Mr. Cole said other key players in the front office during that time, including Ms. Salvatierra, were 1st Lt. Becky Bartine who was AFCEE's first executive officer, Bob Moriarty and Terry Edwards, who was an Air Force captain at the time.

Contracting support also played a major role, Mr. Cole said. Contracting support was provided by the Human Systems Center, which created the Environmental Contracting Division specifically to provide service to AFCEE.

All of the hard work and long hours soon began to pay off as the organization began to gain credibility with major commands and senior Air Force leadership. Mr. Cole said the small field operating agency even received a visit from Gen. Merrill McPeak on Oct. 22, 1992. General McPeak was the Air Force Chief of Staff at the time, the most senior uniformed officer in the Air Force.

"I had put together a briefing for him," Mr. Cole said. "It was supposed to last one hour. My time was up and I was only about halfway through, so I told him I had run out of time. He said, 'I like this. This is good stuff. Keep going.' So I went on for another hour."

When the general returned to Washington, he let it be known that the AFCEE staff was "doing a great job" and deserved the support of the Air Force, Mr. Cole said.

"After that, I got several calls from the three-stars (generals) asking if we needed anything," he said.

AFCEE has continued to gain respect for its services over the years, Mr. Cole said.

"What AFCEE has done in Iraq and Afghanistan is really outstanding and I think Paul Parker (AFCEE's fourth director) deserves a lot of credit for his leadership at that time," he said. "I think if we had not had the types of people we had, and the types of disciplines that were there, we wouldn't have been able to have taken on that mission which has been really successful in supporting the troops in those locations. I think that was a major milestone in the evolvement of AFCEE."

Mr. Cole said he was particularly pleased when Terry Edwards was chosen as AFCEE's sixth director last year.

"They (AFCEE) have a director that has grown up with AFCEE, knows the AFCEE mission and fully understands how critical the organization is to the success of the Air Force," he said. "Our (AFCEE's) mission is to support the major commands and the Air Force. We don't have a mission of our own. Our mission was, and is, in support of theirs. AFCEE has been lucky in selecting directors that have maintained that same philosophy that AFCEE is there only to serve."

AFCEE's support mission, which continues to expand, is a marker of success and an acknowledgement of the agency's reputation for excellence, Mr. Cole said.

"I think a lot of people in the Air Force have discovered that AFCEE is a critical function," he said. "It has tremendous talent and great flexibility in being able to respond to different mission requirements. The fact that it has lasted 20 years shows that the foundation that was set up was the right one. The attitudes were the right ones. And those have been carried forward in such a way that the organization still exists, it's still growing and is taking on new Air Force missions."
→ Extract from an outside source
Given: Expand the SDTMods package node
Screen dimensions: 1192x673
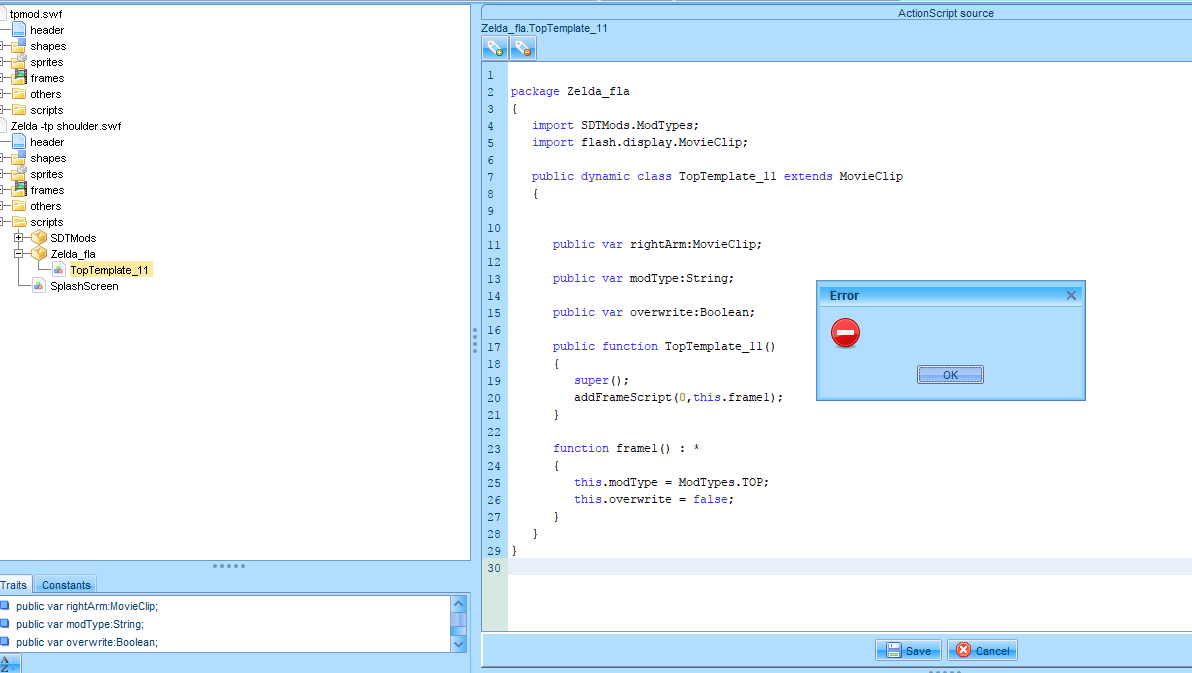Looking at the screenshot, I should tap(18, 238).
Mr. Cole retired from AFCEE and federal service in 1993 and moved to Huntsville, Texas, where he still resides. True to his entrepreneurial spirit, in retirement he took on a start-up project with the state of Texas to increase the size of the Texas prison system. He said they doubled it in just over two years, and were "written up in about every design and construction magazine that existed at that time."
 
After completing the prison system work, he began a consulting business which he continues today.

He said he also keeps himself busy as an avid golfer playing 18-holes of golf four days per week. Additionally, he plays in a bowling league and is a substitute Sunday school teacher. He said he keeps in touch with AFCEE friends he has made over the years.

"I lost the love of my life, my wife of 54 years ... it will be two years in October," he said. "Life has been different since I lost Nedra, but life is still good."